> **Goal**:
Give every line of the material below as a Markdown table with the columns Row and Line, numbering the rows and skipping blank lines. Leave the pictures out of the answer.

(Material for locating displayed items)

--

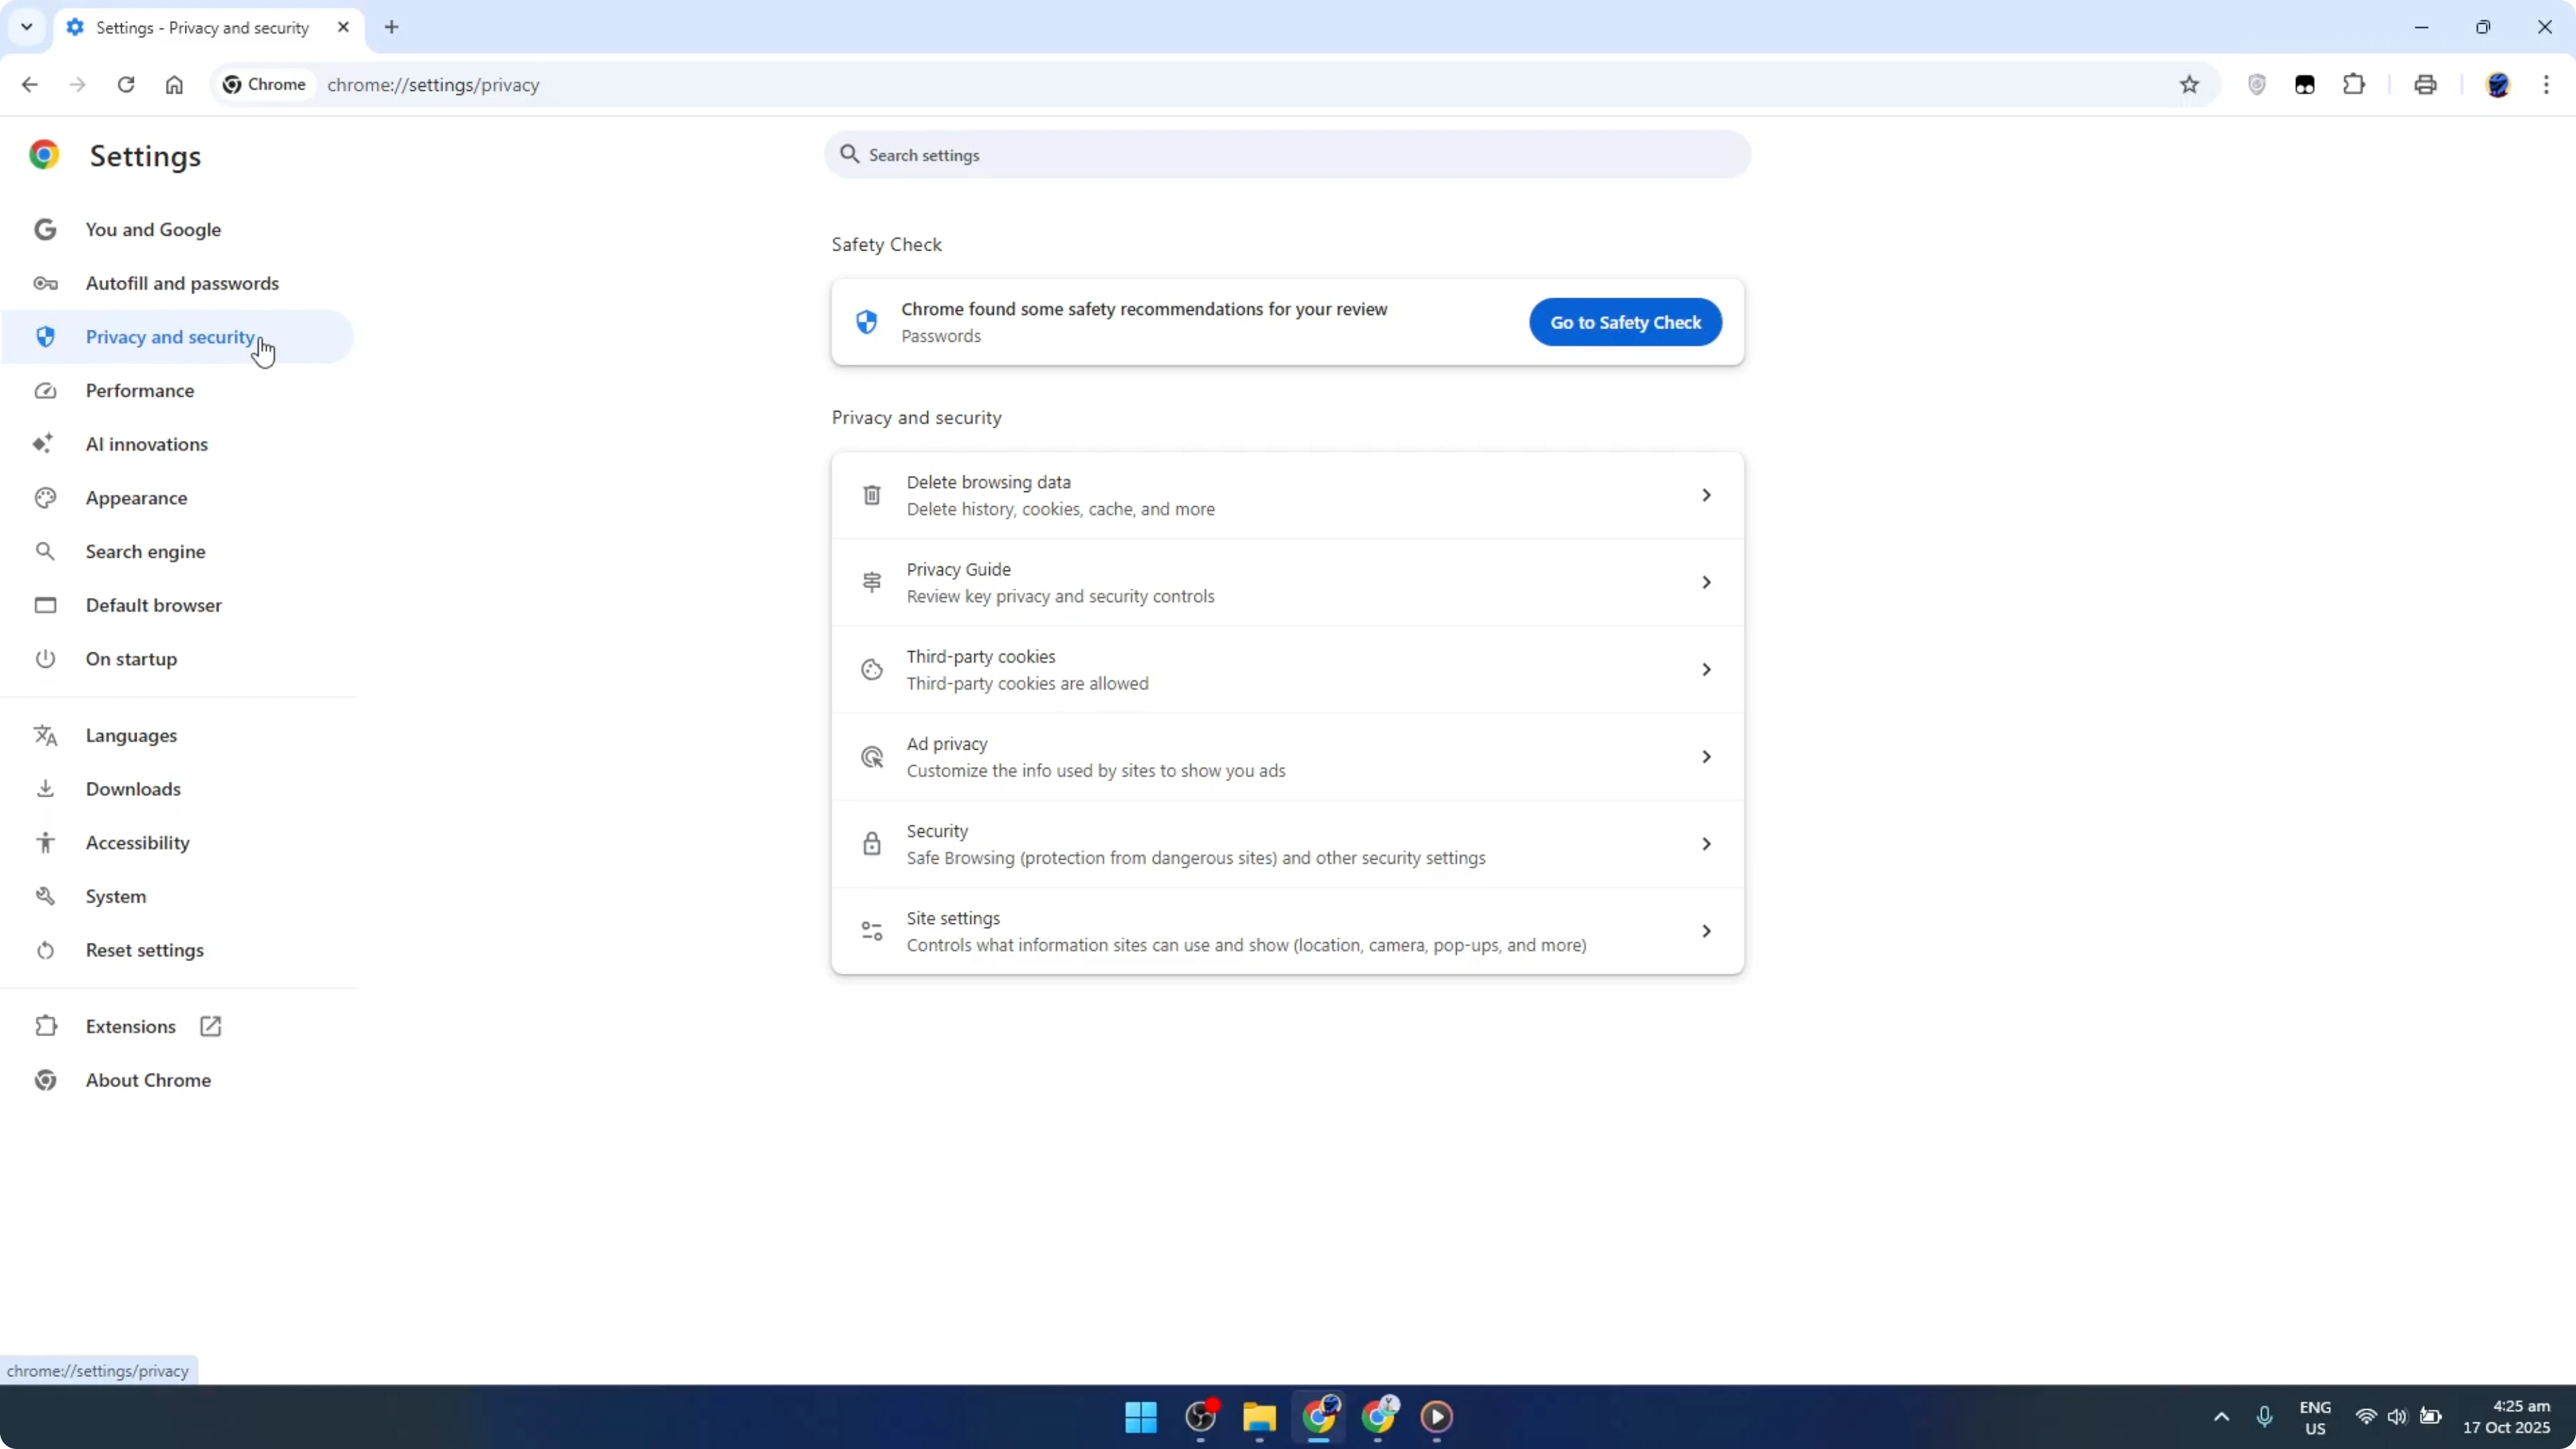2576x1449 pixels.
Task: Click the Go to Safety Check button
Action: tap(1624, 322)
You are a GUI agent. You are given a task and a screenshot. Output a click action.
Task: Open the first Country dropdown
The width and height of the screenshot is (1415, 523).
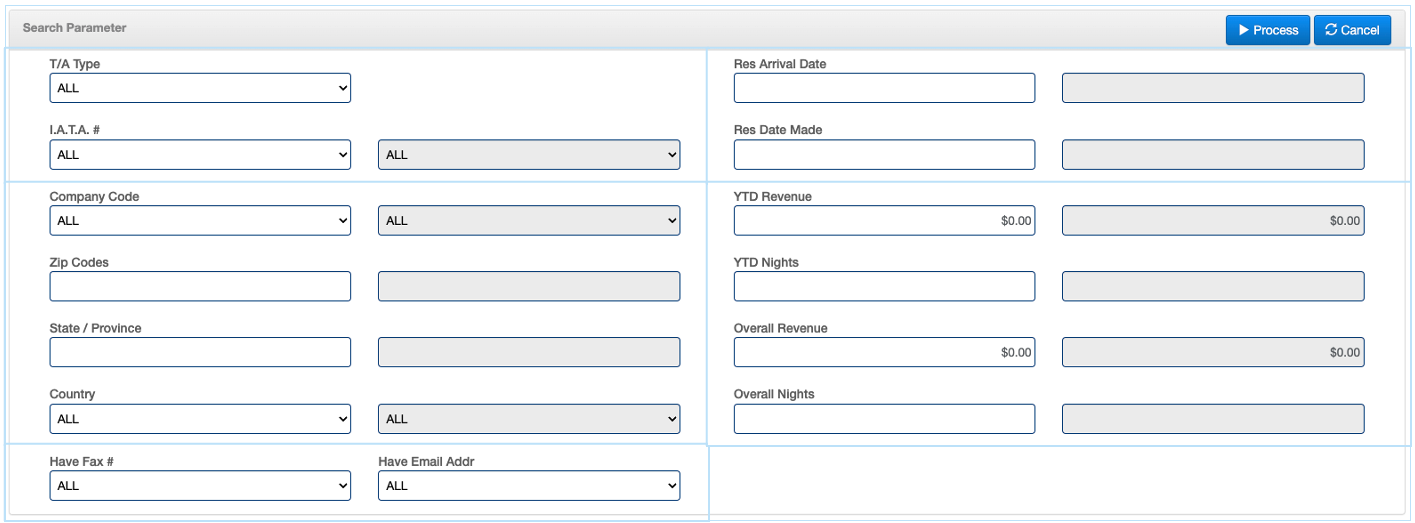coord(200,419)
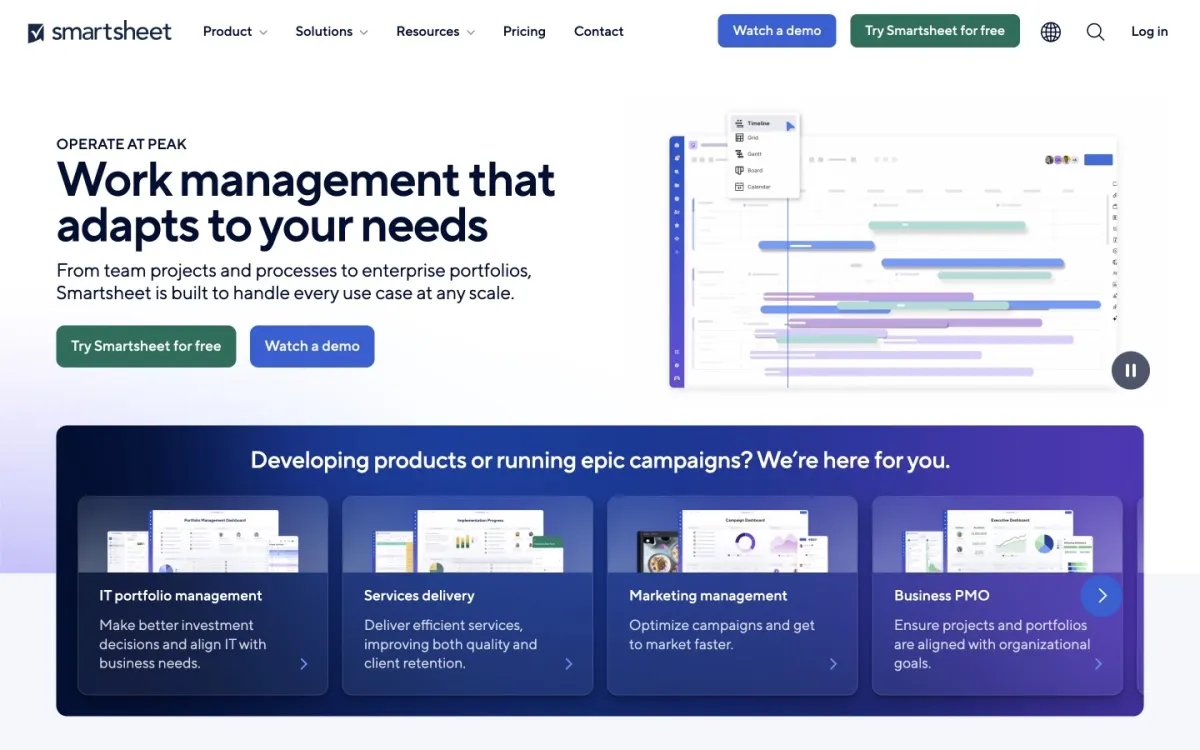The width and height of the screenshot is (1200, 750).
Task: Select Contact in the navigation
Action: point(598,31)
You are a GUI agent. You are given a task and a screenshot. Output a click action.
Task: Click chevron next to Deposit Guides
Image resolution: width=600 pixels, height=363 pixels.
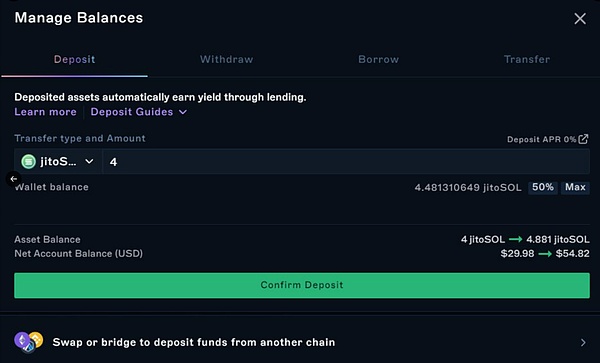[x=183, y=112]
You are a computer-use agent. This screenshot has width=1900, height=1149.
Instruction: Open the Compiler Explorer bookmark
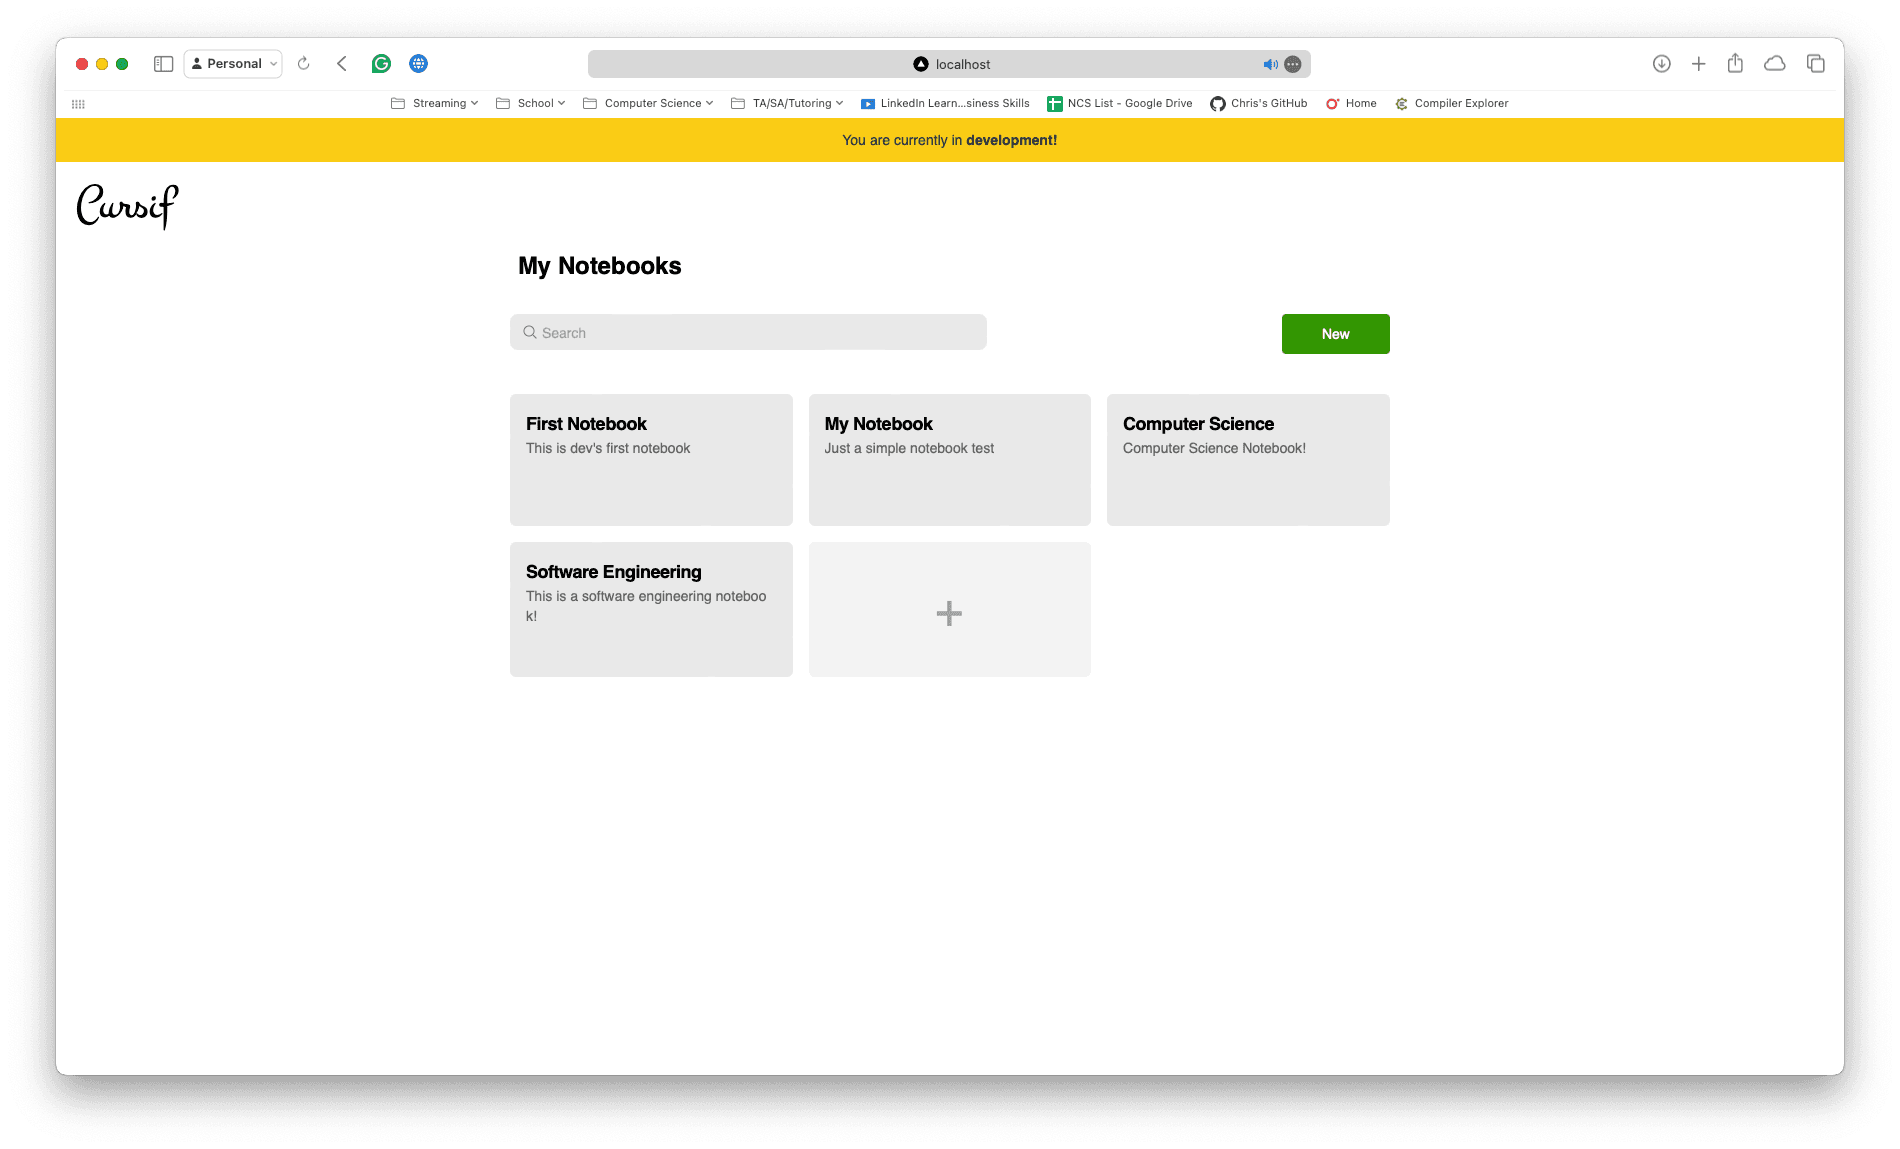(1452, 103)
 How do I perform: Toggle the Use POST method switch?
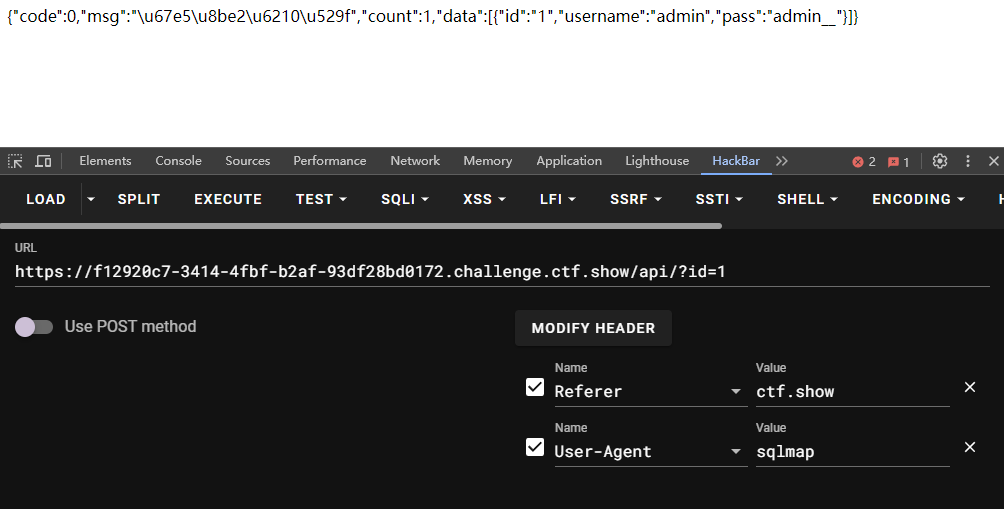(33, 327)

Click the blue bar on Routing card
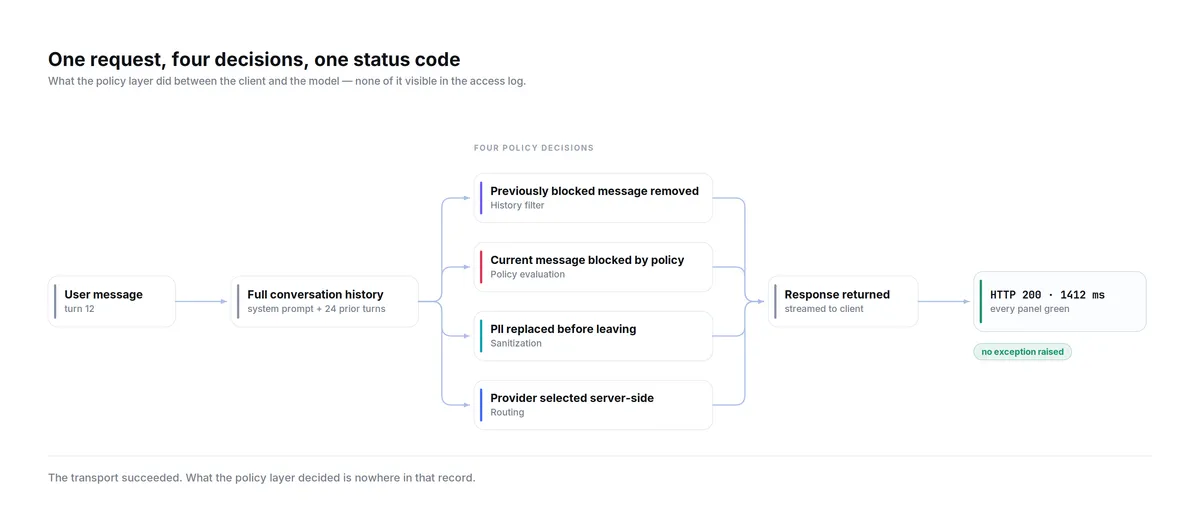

--

> **Task response**:
| Row | Line |
|---|---|
| 1 | 2576x1449 pixels. |
| 2 | Task: Click the Go to Safety Check button |
| 3 | Action: tap(1624, 322) |
| 4 | You are a GUI agent. You are given a task and a screenshot. Output a click action. |
| 5 | Task: Open the first Country dropdown |
| 6 | The width and height of the screenshot is (1415, 523). |
| 7 | coord(200,419) |
| 8 | The width and height of the screenshot is (1200, 750). |
| 9 | Task: Select Contact in the navigation |
| 10 | Action: point(598,31) |
| 11 | You are a GUI agent. You are given a task and a screenshot. Output a click action. |
| 12 | Task: Click chevron next to Deposit Guides |
| 13 | Image resolution: width=600 pixels, height=363 pixels. |
| 14 | [x=183, y=112] |
| 15 | You are a computer-use agent. This screenshot has width=1900, height=1149. |
| 16 | Instruction: Open the Compiler Explorer bookmark |
| 17 | (1452, 103) |
| 18 |  How do I perform: Toggle the Use POST method switch? |
| 19 | (33, 327) |
| 20 | Click the blue bar on Routing card |